Jesus has taken away all that sense of shame. For me, it wasn’t all at once, because some of it, so ancient, lay buried deep enough for me to be oblivious to it, not knowing the source of my invisible garment of heaviness. But year by year, and situation by situation, Jesus loved me out of shame.
Opening His Word, I read verses that reached out and hugged me with unconditional love and acceptance. They seemed too good to be true. I treasured this unconditional acceptance. No matter what, Jesus loved me, even with this rotting thing inside me, this shame I’d buried too deep to name.
First, He renamed me “Beautiful.” Then, He gave me another ironic name. If anyone else had called me this, I’d have thought they were mocking. Personality quizzes I took back then labeled me things like “melancholic” and other labels I hid from others. Jesus, though, named me “Glad-Heart,” in a time when I couldn’t even find my smile. Then, He made me fit the name, more and more with each passing year.
He gave me wonder and gladness over things as tiny as a pea-sized weed that resembled a red rosebud; things as huge as His infinite grace and forgiveness.

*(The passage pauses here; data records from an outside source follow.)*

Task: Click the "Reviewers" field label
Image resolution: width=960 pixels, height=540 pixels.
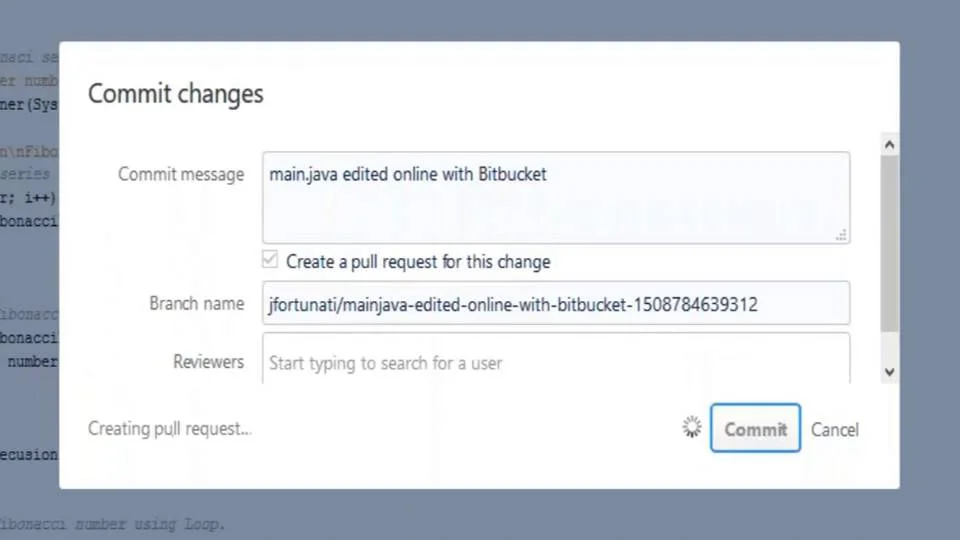Action: tap(208, 362)
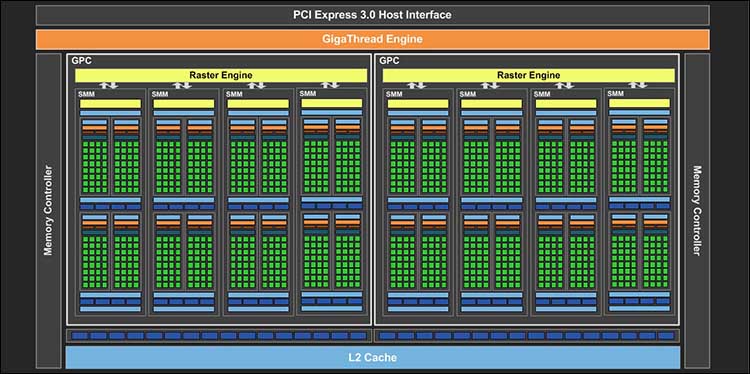Click last dark blue block below right GPC

tap(666, 336)
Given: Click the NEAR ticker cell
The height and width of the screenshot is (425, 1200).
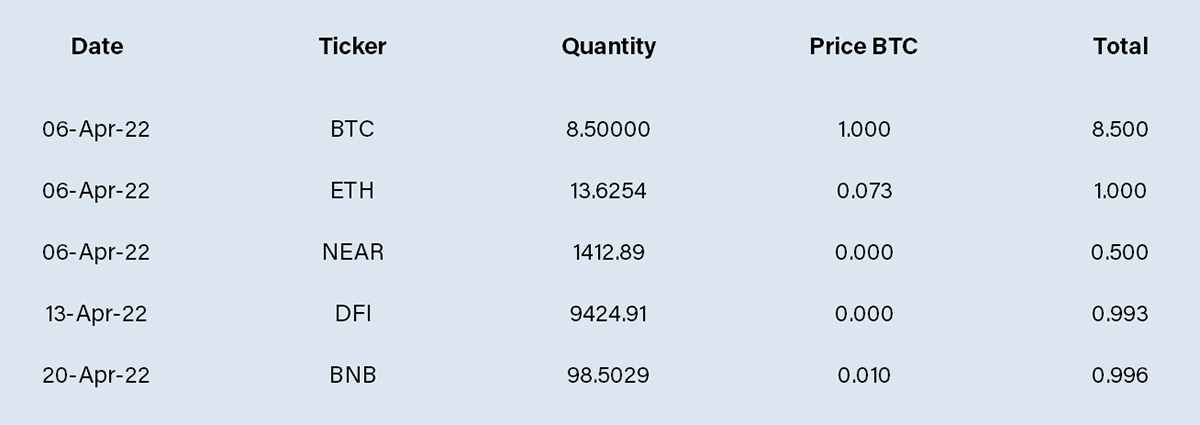Looking at the screenshot, I should [x=352, y=252].
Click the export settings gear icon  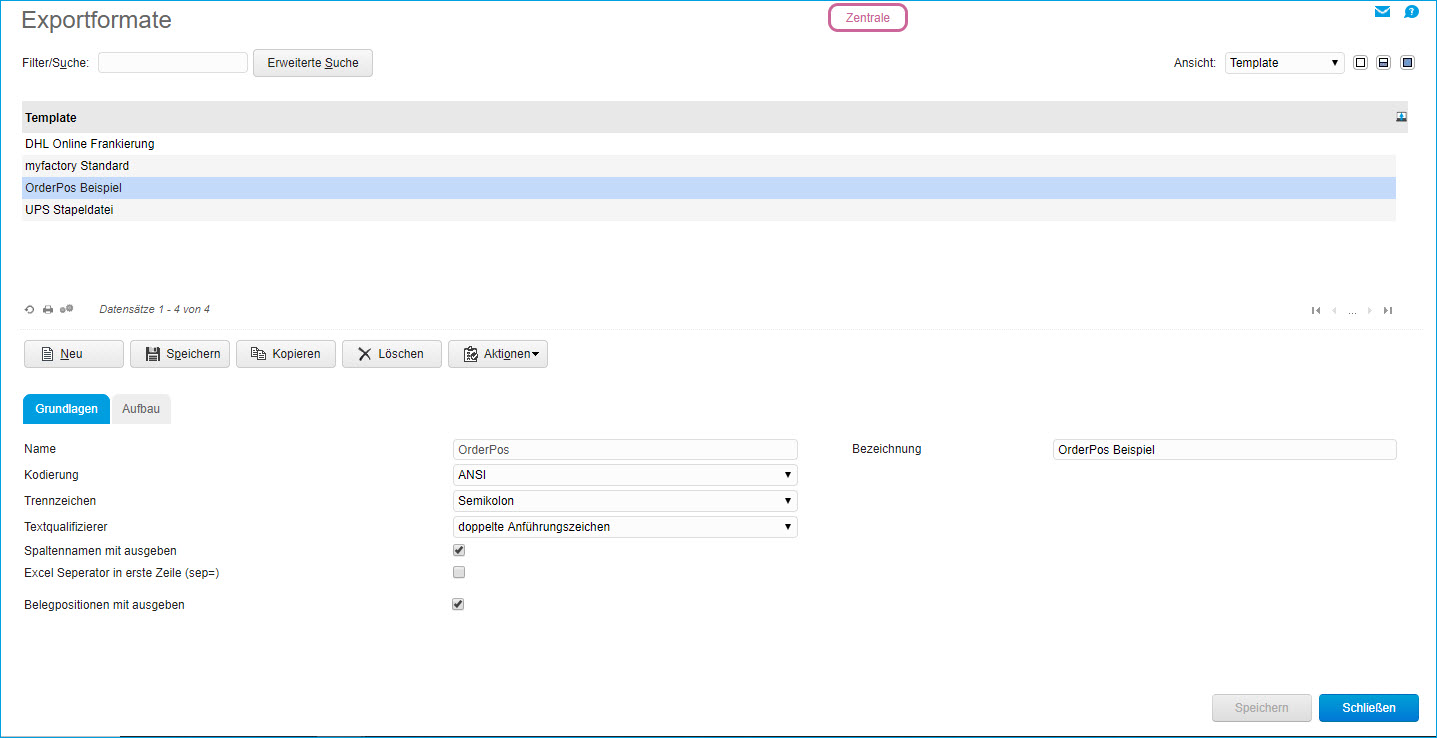[x=66, y=309]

Reading or hearing He has buried all my shame in His sea of forgetfulness is one thing. To have Him, with His own whispered words, bleach out all shame and guilt, and embrace me as His own beloved — that’s an entire other thing.
I don’t know how He does it. It is unexplainable. Here are a few of the verses I’m praying for my friend who’s now battling shame, and for my readers: Father, show us there is no condemnation for those who are in Jesus. Remind us You’ve given us the very righteousness of God in Christ, empowering us to forgive anything, because we know we’ve been forgiven for everything. You carry us between Your shoulders, always loving and affectionate toward Your beloved.
Deep into our bones, Lord, infuse the sense of knowing we are loved just as we are, no matter what. You took all the shame and separated it as far from us as the east is from the west. Keep us in perfect peace and freedom as we fix our eyes on You, and please love others through us, with Your forgiving love.
Haunted? What a Shame.
What Are We Celebrating?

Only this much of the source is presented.